De Blasio has even gone so far as to lend his top political minds to Nixon’s campaign.
“My problem with Cynthia Nixon’s candidacy is that she’s making political corruption a central issue while being tied to the hip to Bill de Blasio—the poster boy for pay to play,” former City Councilman and Democratic mayoral contender Sal Albanese told Observer. “I suspect that Bill de Blasio’s interest in propping up the Cynthia Nixon bid for governor is 99 percent about getting under Andrew Cuomo’s skin.”
If Cuomo fails to win re-election for a third term, his shot at running for president in 2020 is all but over.

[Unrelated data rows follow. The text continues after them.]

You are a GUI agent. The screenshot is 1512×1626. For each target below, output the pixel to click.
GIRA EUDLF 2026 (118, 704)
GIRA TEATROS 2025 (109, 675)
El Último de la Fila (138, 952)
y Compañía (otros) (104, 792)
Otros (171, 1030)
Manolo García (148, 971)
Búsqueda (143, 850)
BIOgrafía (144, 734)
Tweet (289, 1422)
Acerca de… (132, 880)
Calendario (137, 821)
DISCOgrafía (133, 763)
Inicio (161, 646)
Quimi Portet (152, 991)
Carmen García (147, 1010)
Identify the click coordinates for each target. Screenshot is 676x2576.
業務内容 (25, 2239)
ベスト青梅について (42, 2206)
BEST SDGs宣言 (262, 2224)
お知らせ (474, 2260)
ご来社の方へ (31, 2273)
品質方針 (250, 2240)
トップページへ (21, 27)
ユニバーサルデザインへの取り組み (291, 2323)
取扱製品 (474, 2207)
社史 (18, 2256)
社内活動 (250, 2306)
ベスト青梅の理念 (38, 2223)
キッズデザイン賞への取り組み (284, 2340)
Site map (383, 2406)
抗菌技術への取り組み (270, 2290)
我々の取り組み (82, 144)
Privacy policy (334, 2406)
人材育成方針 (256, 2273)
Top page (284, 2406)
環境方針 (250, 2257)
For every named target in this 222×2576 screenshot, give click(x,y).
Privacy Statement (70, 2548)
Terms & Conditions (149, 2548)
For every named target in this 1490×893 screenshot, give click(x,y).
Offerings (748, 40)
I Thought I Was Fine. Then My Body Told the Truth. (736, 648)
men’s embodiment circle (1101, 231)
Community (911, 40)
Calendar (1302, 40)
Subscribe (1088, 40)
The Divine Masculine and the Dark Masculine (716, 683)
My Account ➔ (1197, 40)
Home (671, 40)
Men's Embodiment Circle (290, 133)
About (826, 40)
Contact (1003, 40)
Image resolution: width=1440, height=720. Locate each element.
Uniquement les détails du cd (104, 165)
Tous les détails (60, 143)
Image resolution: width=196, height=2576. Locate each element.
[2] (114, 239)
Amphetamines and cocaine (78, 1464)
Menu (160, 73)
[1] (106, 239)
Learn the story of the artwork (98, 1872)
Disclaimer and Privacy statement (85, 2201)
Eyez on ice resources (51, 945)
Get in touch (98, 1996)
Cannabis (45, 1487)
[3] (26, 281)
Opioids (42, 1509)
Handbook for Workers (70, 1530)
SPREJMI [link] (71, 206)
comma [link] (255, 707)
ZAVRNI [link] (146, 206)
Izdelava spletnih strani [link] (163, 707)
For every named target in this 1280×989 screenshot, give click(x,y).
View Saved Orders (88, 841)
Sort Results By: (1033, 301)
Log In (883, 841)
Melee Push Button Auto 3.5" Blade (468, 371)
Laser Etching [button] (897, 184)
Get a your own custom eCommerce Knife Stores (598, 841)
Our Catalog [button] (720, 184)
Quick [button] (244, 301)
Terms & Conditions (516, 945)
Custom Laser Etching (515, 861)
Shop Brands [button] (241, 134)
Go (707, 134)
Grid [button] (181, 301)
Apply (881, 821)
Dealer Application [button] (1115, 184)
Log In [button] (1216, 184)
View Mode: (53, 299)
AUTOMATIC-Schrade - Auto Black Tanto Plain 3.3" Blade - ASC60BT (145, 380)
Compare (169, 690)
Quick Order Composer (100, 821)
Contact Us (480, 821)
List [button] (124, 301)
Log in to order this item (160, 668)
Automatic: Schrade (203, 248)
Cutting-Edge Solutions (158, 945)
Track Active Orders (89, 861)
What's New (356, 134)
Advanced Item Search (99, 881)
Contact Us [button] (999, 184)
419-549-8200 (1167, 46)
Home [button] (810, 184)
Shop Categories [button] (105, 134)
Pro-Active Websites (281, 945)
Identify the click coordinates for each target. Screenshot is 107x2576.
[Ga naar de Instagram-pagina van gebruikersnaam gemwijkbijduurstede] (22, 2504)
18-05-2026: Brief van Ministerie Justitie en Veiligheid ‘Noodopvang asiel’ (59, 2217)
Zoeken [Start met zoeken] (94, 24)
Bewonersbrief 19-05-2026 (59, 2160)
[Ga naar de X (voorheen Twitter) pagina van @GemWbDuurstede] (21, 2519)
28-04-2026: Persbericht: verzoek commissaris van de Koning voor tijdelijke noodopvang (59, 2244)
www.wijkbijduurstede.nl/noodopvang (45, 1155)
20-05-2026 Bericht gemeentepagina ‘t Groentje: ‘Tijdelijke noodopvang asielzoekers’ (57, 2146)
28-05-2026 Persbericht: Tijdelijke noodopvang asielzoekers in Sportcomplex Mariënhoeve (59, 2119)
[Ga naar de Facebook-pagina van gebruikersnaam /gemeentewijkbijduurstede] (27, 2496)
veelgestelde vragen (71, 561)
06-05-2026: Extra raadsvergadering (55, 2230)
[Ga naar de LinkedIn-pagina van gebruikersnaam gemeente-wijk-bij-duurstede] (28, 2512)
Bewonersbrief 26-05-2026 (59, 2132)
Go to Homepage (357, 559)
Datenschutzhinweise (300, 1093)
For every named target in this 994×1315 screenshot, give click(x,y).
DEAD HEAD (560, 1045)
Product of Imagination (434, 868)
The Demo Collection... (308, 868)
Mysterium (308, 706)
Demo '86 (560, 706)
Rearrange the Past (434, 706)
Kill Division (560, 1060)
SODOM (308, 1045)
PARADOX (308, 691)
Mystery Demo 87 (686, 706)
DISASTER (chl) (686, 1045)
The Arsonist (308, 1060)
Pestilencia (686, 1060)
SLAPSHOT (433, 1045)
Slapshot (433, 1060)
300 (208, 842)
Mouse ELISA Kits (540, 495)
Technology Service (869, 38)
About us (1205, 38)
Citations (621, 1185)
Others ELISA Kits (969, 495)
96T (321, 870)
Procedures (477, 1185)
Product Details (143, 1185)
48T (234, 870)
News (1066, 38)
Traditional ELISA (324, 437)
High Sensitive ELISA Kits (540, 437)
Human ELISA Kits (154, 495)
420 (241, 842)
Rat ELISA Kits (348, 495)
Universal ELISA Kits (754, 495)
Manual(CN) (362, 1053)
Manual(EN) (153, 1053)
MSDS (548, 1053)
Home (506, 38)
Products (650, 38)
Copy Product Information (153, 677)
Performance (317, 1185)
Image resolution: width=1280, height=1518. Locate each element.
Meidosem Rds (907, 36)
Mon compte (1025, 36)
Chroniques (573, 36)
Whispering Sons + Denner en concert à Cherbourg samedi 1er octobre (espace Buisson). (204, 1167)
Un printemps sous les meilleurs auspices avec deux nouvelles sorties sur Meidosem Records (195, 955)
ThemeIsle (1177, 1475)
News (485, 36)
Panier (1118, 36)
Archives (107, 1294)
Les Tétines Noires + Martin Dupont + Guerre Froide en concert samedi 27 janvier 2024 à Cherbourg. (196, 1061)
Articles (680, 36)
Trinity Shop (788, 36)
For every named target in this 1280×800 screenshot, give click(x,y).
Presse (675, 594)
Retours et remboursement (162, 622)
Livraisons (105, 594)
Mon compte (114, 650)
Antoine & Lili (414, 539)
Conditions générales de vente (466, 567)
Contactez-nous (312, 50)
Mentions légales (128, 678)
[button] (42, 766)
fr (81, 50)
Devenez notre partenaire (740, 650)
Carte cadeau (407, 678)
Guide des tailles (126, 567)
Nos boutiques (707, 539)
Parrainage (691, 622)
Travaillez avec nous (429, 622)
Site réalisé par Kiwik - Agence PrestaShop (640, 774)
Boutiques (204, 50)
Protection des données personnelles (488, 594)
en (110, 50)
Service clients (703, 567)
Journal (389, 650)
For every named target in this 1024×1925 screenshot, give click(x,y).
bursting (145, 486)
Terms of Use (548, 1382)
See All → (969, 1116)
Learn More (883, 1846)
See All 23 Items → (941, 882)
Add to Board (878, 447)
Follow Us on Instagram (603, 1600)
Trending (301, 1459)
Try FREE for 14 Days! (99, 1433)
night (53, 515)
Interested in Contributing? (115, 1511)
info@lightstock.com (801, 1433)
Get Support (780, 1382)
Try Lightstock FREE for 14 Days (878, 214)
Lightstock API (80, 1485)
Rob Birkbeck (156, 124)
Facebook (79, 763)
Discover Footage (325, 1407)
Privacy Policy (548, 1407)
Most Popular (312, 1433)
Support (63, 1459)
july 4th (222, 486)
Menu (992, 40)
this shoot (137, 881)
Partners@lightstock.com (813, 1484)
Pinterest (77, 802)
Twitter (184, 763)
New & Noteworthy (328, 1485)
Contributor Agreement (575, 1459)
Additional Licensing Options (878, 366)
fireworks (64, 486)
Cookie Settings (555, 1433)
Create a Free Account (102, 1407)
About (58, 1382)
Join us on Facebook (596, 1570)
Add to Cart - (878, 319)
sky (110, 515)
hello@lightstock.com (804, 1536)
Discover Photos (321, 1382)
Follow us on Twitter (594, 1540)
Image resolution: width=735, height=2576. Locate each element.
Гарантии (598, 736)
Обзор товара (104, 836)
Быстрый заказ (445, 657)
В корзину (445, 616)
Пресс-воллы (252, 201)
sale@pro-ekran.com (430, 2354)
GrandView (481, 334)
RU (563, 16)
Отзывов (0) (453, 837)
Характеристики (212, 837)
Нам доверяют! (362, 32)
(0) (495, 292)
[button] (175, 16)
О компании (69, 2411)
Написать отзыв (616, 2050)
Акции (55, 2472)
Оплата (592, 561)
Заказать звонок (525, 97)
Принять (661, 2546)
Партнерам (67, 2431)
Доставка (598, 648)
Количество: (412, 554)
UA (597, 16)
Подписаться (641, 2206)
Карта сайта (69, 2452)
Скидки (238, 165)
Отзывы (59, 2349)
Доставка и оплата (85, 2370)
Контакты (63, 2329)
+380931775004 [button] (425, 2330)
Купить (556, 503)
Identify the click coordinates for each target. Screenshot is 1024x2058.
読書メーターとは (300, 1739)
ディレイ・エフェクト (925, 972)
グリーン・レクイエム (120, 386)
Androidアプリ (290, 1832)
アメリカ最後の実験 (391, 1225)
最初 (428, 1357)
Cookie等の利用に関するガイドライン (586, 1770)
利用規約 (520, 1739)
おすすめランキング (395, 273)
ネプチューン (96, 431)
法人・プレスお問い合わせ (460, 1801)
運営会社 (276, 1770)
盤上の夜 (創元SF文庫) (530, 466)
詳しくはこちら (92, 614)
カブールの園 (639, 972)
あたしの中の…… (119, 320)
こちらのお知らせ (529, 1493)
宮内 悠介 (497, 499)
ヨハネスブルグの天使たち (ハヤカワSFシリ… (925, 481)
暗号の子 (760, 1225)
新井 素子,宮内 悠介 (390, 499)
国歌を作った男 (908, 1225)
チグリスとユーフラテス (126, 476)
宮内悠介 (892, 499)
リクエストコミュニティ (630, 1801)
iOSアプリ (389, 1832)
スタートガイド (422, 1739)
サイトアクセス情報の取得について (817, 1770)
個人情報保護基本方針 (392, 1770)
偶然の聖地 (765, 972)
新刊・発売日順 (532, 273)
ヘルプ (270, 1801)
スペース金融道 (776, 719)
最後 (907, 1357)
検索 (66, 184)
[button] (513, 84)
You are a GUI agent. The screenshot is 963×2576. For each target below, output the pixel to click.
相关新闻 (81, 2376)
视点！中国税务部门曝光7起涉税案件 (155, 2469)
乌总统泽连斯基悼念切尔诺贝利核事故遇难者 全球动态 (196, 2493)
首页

De Blasio’s plans for Nixon are not solely contingent upon her winning the Democratic primary. With Cuomo’s strong connections to organized labor, Democratic moderates upstate, and Latinos, ethnic Catholics and Orthodox Jews in New York City’s outer boroughs, it’s highly unlikely that Nixon can beat Cuomo. This explains why de Blasio vigorously worked the phones of the leadership of the Working Families Party (WFP) to secure their endorsement for Nixon. The WFP base was already itching for a more progressive candidate than Cuomo, and now, thanks to de Blasio’s lobbying on her behalf, their party line ensures that Nixon will appear on the final ballot in the general election, regardless of the outcome of the primary. If she can peel away enough progressive voters from Cuomo, there might be enough daylight for a Republican to win. It’s a different strategy, but it will have the same result: Cuomo’s presidential aspirations will come to a screeching halt.
So far, despite a huge gap in the polls, Nixon is proving that she can keep her name in the media. With a scorching summer heatwave a few months ahead—and likely another round of massive subway delays as well—there is a chance Nixon will try to close the gap the in the polls by pinning the MTA’s perennial woes on Cuomo.
Regardless of what happens, New Yorkers must never forget that Nixon is an actress playing a role in de Blasio’s “Made in NY” production.
Arick Wierson is a six-time Emmy® Award-winning television executive, filmmaker, and former adviser to former New York City Mayor Michael Bloomberg.